Wherever the string "computer" turns up in the data, copy the whole line.

Excerpted data -
- - - - -

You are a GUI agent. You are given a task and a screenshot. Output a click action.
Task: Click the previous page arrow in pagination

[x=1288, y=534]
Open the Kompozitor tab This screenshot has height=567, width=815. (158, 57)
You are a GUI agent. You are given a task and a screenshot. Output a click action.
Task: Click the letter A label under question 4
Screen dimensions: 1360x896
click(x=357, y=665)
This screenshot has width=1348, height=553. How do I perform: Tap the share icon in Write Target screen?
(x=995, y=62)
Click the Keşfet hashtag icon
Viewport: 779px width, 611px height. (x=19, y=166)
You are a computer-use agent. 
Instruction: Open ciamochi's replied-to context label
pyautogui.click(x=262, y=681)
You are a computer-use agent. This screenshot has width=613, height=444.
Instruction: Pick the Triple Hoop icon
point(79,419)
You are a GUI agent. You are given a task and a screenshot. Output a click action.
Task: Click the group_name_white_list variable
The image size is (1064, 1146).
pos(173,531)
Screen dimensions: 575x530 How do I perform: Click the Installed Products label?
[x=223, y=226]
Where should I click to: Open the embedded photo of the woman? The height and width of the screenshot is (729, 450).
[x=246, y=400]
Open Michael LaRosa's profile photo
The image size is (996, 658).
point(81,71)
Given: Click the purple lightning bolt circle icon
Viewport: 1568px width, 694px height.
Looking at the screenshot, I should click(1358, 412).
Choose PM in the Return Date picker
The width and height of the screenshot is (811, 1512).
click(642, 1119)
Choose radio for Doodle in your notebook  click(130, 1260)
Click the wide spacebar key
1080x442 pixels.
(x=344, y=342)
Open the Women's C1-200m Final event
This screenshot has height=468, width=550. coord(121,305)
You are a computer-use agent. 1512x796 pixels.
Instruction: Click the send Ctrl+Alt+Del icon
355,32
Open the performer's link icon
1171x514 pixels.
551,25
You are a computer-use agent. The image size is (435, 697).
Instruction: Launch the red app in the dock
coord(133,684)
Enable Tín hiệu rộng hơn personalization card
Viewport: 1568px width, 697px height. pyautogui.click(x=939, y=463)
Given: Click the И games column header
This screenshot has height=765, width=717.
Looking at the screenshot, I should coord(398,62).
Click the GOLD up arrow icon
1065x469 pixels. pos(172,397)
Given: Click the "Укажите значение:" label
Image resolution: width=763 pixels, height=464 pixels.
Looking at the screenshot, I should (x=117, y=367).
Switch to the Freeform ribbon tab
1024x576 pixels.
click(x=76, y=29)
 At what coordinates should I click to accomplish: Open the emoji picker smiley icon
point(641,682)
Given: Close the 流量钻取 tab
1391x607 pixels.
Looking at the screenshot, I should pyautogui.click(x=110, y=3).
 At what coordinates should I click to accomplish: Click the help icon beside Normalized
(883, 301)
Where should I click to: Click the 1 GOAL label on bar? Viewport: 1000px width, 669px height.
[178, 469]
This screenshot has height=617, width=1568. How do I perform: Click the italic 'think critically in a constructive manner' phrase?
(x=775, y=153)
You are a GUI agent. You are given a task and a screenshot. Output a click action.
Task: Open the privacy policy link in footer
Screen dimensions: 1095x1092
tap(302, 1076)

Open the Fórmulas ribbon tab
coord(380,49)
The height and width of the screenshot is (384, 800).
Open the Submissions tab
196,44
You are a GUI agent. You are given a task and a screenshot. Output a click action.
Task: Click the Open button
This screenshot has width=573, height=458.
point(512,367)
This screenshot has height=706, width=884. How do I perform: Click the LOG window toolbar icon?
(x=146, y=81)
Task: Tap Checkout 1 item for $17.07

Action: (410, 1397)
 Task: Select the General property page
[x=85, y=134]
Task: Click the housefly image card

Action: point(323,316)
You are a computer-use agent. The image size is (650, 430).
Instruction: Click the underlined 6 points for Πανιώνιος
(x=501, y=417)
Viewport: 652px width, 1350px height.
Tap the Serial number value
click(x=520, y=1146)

- - - - -

Exercise answer -
You are a computer-use agent. 
You are a computer-use agent. This screenshot has width=613, height=444.
You are a computer-use agent. 1512x796 pixels.
You are a computer-use agent. The image size is (435, 697).
You are a computer-use agent. The image size is (650, 430).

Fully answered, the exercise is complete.